Another interesting speaker of the night was Uche Onyeagocha, a vibrant and stimulating societal commentator, even when he was in the legislature. He challenged Nigerians to stop pretending even as he enjoined them to say their minds boldly. He too added his voice to the call for a sovereign national conference 'to decide how we are going to live in or break up Nigeria. The National Assembly and state assemblies cannot discuss on our behalf, because of their party affiliations. Let's call a national referendum on Nigeria and decide whether it will be or not be. That is the only way forward, because too many people are speaking from both sides of their mouths. Let's not pretend; Nigeria is a failed state. We need to discus how we can save her.'

He advised the minorities in the East to stop romancing with the idea of South- South, noting that God is wise enough to bridge the three major tribes in the country with minorities.

'The South- South is between East and West, Middle belt is between North East and North West; everyone should join the larger group which was made by nature,' he counselled.

Onyeagucha also challenged the 13% reduction on oil derivation fund call by the North. He charged the Niger Deltans to wake up to the challenges of the North, insisting that they should come up with a minimum of 50% derivation based on the hazards arising from pollutions and deprivation.

He said Ojukwu's death could not stop the agitation for Biafra. According to him, since Ojukwu died, the Igbo all over the world had closed ranks as what he stood for was a matter too close to them.

Chief Omenazu, in his brief speech berated those who do not keep agreement, insisting that such people were 'irresponsible.' He said: 'Ojukwu was called a rebel and hated for his boldness. Now, women and children are killed everywhere. Why are we living in fear in Nigeria?'

He described Nigeria as a failed state which needs to be addressed at a national conference. He therefore called for a people's constitution, saying the country had been run for years without the people's consent. He therefore urged Nigerians to arise and write a constitution of their own.
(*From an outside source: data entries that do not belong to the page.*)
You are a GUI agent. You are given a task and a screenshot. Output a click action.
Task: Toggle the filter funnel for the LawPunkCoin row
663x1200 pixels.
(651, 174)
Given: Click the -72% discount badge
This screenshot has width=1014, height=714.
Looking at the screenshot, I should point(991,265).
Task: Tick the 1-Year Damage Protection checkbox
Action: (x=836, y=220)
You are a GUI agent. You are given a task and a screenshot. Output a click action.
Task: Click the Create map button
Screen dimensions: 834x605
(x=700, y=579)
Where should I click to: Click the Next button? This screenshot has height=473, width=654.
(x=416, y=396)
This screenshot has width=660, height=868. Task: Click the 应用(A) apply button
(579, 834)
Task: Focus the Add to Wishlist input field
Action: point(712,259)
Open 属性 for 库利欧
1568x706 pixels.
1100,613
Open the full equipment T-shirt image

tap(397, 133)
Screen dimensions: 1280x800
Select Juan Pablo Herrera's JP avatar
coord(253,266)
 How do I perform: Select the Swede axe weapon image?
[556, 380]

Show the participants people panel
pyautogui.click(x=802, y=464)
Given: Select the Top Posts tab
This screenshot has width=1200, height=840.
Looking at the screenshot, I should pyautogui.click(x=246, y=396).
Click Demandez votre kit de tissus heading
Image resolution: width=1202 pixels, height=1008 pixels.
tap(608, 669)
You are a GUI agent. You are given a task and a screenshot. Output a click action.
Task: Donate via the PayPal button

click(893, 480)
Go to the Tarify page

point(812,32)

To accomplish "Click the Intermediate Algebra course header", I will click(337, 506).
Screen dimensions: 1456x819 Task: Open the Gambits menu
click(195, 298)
In his comments, Dokubo expressed sympathy with the Nigerian state. He commenced his speech with a series of   questions. 'Is it true that God did not want us to live together? We are so different in many ways. I am wondering, are we not meant to stay together as one family?' He sought to know if the problems of those countries that broke up were over. He said Ojukwu did not go to war for the sake of war.  'We celebrate him today because of his fairness. This is the time the nation should think deeply; we need to talk about peace and equity,' he urged.